Movies

Kristen Stewart Calls Method Acting a Boys' Club

Kristen Stewart Calls Method Acting a Boys' Club
Image credit: Legion-Media

Kristen Stewart says acting is embarrassing and unmasculine — and wonders if any women ever go method.

Method acting discourse? Still alive and still spicy. The latest nudge comes from Kristen Stewart, who basically asks: why do we celebrate certain messy, chest-thumpy actor behavior... and why does it seem so gendered?

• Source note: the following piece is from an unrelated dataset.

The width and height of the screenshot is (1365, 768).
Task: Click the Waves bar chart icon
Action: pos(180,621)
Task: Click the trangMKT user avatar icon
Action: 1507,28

The setup: the Method myth and its mascots

When people say 'method acting,' the greatest hits playlist pops up: Daniel Day-Lewis disappearing into cobblers and presidents, Marlon Brando mumbling legends into existence, Christian Bale yo-yo dieting for roles. There is also the counter-programming: Brian Cox famously called the whole thing 'American sh**.' Into that conversation walks Stewart, speaking to The New York Times, with a take that is less about process and more about how we talk about it.

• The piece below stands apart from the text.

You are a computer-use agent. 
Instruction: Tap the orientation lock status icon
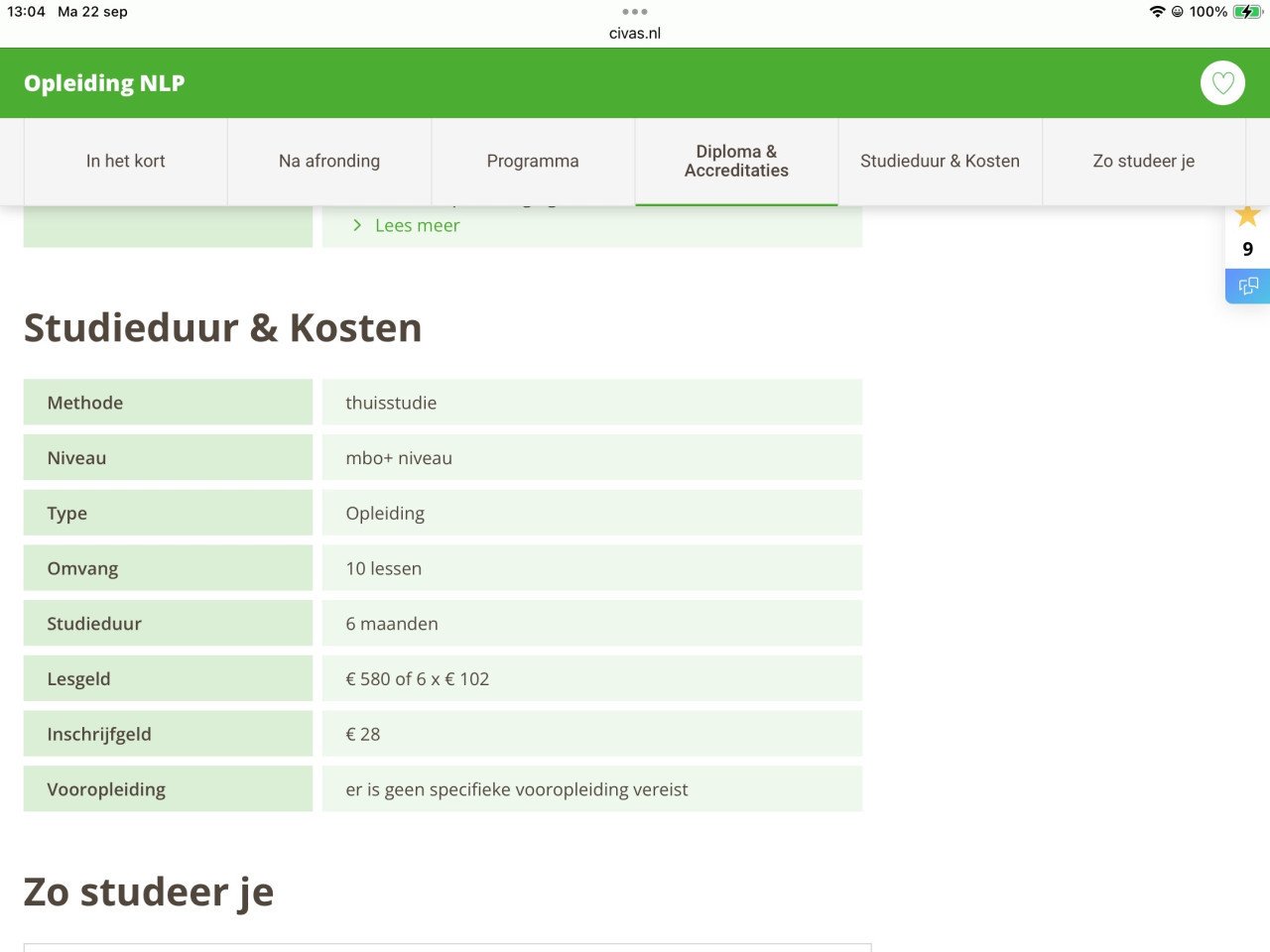[x=1178, y=12]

What Kristen Stewart actually said

'Have you ever heard of a female actor that was method?'

Stewart told the NYT that performing is inherently vulnerable, which makes it, in her words, kind of embarrassing and not exactly macho. In her view, there is nothing swaggering about being a conduit for someone else’s ideas; it is, by design, a little submissive. She argues men get lionized for holding onto a loud sense of self inside the work: Marlon Brando gets talked about like a folk hero. If a woman carried herself the same way, she says, the reaction would be different.

She also side-eyed the pre-scene rituals some actors use to psych up — cranking out push-ups before a close-up, refusing to say a line a particular way — because that can function as armor. Her point: if you can puff up before a take, it’s less humiliating to then break down on camera, and it sells the idea that what you’re doing is so mystical only you can do it.

The conversation that lit the fuse

Stewart described asking a fellow actor if he had ever met a woman who needed to go full method — the screaming, the whole production. As soon as she framed it as 'male actor' versus 'female actor,' she says the vibe instantly turned into a silent 'do not go there.' Then came the line: 'Oh, actresses are crazy.' Stewart’s response was essentially, so now I’m crazy, and you didn’t even hear what I asked?

So... do women go method?

Short answer: yes, but the lore and the leeway look different.

  • Meryl Streep stayed in Miranda Priestly mode on The Devil Wears Prada, keeping a chilly, distant energy with her co-stars to protect the character. She later called it miserable: 'It was horrible! I was [miserable] in my trailer. I could hear them all rocking and laughing. I was so depressed!... That’s the last time I ever attempted a method thing!'
  • Natalie Portman once said method acting is a 'luxury that women can’t afford' — which gets at the permission structure Stewart is talking about.
  • Others who have played with the method toolbox: Ellen Burstyn, Lady Gaga, Hilary Swank, and more.

The double standard Stewart is poking at

We absolutely have women who commit hard to immersion. What we don’t have as much of is the mythmaking around extreme on-set behavior being framed as genius when men do it. Stewart’s calling out that gap. Nobody is confusing Meryl Streep’s approach with sending dead rats to co-stars or hobbling around set on crutches between takes — yes, Jared Leto, that’s your cue — and that contrast is kind of the point.

Whether you love the Method or think it’s theater-kid cosplay, Stewart’s take lands on something real: the industry applauds a certain brand of performative toughness, and it tends to read as 'bravado' on men and 'difficult' on women. The work might be the same. The story we tell about it usually isn’t.